Estratto fornito
Le malattie sono certificate, ma
quel diritto non fa parte della contabilità aziendale. Si ripropone, quindi, un
tema classico: si potrebbe fare meglio, si potrebbe crescere ed essere più
competitivi; ma occorre essere più efficienti, aumentare la produttività e fare
sacrifici tutti insieme, e questi presupposti sono in contrasto con regole che
permettono le assenze dal lavoro. A porre la questione in maniera stringente
fu, guarda caso, Marchionne qualche anno fa. Poco più di cinque anni or sono,
l’Ad Fca intervistato da Fabio Fazio se la prendeva con le tutele sindacali e
l’assenteismo negli stabilimenti Fiat. Un anno dopo, Marchionne, parlando
all’Unione industriale torinese, se la prese con l’assenteismo in Sevel, dove si fabbrica il Ducato.

Materiale di partenza
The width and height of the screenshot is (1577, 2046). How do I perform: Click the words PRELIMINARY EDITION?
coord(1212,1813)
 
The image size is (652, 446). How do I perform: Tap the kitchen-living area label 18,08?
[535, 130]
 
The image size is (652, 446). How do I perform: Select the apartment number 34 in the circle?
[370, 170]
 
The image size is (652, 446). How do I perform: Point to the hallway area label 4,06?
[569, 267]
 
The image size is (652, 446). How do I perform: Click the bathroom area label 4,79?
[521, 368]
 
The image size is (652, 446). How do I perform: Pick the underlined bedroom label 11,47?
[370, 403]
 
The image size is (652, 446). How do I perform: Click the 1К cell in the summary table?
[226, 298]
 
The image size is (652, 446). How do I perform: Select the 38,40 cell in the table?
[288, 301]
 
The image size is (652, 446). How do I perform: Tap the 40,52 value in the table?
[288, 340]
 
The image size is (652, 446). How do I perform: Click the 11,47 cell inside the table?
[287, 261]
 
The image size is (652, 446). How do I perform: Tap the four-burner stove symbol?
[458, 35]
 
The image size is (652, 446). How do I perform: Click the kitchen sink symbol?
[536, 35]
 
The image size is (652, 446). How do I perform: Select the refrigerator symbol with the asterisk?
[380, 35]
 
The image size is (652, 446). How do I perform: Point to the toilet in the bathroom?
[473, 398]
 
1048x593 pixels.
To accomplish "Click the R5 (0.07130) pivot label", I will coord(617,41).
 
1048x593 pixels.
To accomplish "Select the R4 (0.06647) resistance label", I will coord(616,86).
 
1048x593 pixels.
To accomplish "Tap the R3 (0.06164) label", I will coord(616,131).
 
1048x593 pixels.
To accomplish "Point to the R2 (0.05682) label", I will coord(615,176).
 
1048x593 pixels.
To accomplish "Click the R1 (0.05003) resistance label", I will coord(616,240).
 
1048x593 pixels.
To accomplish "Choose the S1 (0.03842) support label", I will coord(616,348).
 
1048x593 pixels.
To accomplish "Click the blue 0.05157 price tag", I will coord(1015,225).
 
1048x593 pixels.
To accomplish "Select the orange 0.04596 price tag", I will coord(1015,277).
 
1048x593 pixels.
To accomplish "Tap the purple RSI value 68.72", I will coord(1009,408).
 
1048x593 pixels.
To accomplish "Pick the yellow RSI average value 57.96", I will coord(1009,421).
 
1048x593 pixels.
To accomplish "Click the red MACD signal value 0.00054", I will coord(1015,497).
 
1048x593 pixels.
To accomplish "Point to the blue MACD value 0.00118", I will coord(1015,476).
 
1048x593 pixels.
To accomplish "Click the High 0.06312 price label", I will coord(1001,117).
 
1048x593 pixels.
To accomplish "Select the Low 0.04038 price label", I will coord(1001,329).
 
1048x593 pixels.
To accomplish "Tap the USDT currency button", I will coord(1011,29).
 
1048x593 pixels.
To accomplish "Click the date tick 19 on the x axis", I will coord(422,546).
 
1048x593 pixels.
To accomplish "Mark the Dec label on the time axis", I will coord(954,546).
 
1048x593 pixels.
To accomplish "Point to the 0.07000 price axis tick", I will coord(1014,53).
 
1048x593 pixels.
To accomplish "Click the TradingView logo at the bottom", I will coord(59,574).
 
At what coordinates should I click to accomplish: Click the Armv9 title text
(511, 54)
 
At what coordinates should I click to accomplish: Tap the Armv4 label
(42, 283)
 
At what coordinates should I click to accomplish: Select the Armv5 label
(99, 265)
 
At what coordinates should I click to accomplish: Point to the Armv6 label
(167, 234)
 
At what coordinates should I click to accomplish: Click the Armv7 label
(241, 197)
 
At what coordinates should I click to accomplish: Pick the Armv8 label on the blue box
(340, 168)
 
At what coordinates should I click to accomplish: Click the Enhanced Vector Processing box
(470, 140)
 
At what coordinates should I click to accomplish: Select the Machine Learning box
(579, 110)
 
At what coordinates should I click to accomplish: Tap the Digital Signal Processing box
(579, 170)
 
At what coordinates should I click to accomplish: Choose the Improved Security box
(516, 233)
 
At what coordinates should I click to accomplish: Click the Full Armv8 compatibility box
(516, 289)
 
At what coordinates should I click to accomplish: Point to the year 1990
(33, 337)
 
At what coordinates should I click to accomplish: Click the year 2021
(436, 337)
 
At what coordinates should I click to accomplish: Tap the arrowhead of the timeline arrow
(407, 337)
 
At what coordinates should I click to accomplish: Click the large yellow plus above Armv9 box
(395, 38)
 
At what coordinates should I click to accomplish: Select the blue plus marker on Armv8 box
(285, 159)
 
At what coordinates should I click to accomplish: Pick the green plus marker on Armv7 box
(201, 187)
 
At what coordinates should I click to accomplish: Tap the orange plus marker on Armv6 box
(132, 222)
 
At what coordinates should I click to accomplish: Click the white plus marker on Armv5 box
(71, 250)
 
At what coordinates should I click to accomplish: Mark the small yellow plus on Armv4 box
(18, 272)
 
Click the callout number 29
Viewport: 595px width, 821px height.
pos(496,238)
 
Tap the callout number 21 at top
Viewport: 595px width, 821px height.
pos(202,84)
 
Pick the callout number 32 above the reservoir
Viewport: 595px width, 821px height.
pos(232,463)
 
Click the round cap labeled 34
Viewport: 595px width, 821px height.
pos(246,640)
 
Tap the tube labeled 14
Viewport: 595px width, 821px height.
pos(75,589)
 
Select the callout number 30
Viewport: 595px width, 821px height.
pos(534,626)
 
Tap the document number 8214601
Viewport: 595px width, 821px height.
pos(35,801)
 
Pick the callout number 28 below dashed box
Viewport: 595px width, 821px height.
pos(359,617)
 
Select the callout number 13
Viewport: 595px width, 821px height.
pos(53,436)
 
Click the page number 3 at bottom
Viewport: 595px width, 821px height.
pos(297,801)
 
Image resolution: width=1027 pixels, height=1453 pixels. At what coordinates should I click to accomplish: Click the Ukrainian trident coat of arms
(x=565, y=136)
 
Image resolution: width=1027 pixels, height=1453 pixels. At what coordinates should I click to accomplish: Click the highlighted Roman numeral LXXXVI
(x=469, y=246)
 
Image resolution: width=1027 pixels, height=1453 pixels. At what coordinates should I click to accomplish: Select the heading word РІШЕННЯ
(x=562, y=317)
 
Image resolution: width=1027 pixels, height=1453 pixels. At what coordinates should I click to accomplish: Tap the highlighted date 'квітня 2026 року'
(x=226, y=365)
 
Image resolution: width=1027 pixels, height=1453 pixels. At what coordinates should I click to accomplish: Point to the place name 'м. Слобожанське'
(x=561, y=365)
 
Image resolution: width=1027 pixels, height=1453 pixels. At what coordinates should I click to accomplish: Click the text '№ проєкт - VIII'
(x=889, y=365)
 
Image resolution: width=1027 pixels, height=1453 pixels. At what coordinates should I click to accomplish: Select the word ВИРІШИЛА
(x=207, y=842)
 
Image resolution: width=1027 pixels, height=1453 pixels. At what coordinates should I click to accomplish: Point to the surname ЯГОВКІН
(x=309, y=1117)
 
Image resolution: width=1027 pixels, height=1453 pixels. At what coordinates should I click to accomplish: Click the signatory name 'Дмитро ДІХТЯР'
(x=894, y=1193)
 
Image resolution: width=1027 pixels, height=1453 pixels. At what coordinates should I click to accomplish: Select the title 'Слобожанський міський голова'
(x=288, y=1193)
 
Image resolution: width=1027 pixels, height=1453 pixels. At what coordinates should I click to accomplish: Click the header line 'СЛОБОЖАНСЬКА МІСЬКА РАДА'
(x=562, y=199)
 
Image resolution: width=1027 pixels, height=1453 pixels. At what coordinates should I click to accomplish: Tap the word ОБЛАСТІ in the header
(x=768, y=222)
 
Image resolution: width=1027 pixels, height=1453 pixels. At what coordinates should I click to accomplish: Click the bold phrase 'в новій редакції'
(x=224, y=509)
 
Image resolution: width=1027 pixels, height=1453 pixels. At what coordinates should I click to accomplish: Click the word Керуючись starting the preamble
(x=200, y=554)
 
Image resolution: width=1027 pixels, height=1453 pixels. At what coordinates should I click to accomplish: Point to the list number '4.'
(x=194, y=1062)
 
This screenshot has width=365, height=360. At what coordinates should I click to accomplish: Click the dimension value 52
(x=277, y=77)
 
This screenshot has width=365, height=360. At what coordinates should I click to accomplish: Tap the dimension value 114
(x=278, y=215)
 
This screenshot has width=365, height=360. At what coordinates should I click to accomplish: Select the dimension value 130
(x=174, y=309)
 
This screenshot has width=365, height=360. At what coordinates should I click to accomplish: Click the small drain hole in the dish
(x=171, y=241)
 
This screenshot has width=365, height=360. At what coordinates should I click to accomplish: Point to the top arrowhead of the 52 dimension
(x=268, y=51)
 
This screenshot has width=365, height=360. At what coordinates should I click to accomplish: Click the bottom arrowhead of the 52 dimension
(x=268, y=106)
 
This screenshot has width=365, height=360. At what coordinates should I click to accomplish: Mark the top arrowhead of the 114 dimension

Compito assegnato
Modifica l'estratto sull'assenteismo nel tratto da "Le malattie sono" fino a "fabbrica il Ducato.", riscrivendolo con "rinunce" al posto di "sacrifici".

Risposta
Le malattie sono certificate, ma
quel diritto non fa parte della contabilità aziendale. Si ripropone, quindi, un
tema classico: si potrebbe fare meglio, si potrebbe crescere ed essere più
competitivi; ma occorre essere più efficienti, aumentare la produttività e fare
rinunce tutti insieme, e questi presupposti sono in contrasto con regole che
permettono le assenze dal lavoro. A porre la questione in maniera stringente
fu, guarda caso, Marchionne qualche anno fa. Poco più di cinque anni or sono,
l’Ad Fca intervistato da Fabio Fazio se la prendeva con le tutele sindacali e
l’assenteismo negli stabilimenti Fiat. Un anno dopo, Marchionne, parlando
all’Unione industriale torinese, se la prese con l’assenteismo in Sevel, dove si fabbrica il Ducato.